▶ Set exercise:
Can you give the passage on multi-line strings in R again, starting at "1) Bring the" and ending at "strwrap(long_string, width=10000, simplify=TRUE)", with "long_string" swapped for "query_text"?

Dirk's method above will absolutely work, but if you're looking for a way to bring in a long string where whitespace/structure is important to preserve (example: a SQL query using RODBC) there is a two step solution.
1) Bring the text string in across multiple lines
long_string <- "this
is
a
long
string
with
whitespace"
2) R will introduce a bunch of \n characters. Strip those out with strwrap(), which destroys whitespace, per the documentation:
strwrap(long_string, width=10000, simplify=TRUE)
By telling strwrap to wrap your text to a very, very long row, you get a single character vector with no whitespace/newline characters.
For that particular case there is file.path :
File <- file.path("~",
"a",
"very",
"long",
"path",
"here",
"that",
"goes",
"beyond",
"80",
"characters",
"and",
"then",
"some",
"more")
setwd(File)
The glue::glue function can help. You can write a string on multiple lines in a script but remove the line breaks from the string object by ending each line with \\:
glue("some\\
thing")

▶ Data extract:

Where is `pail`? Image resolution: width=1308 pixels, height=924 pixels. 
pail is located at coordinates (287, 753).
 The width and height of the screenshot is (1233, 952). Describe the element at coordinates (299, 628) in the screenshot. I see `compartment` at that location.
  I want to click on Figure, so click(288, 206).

▶ Response to this task:
1) Bring the text string in across multiple lines
query_text <- "this
is
a
long
string
with
whitespace"
2) R will introduce a bunch of \n characters. Strip those out with strwrap(), which destroys whitespace, per the documentation:
strwrap(query_text, width=10000, simplify=TRUE)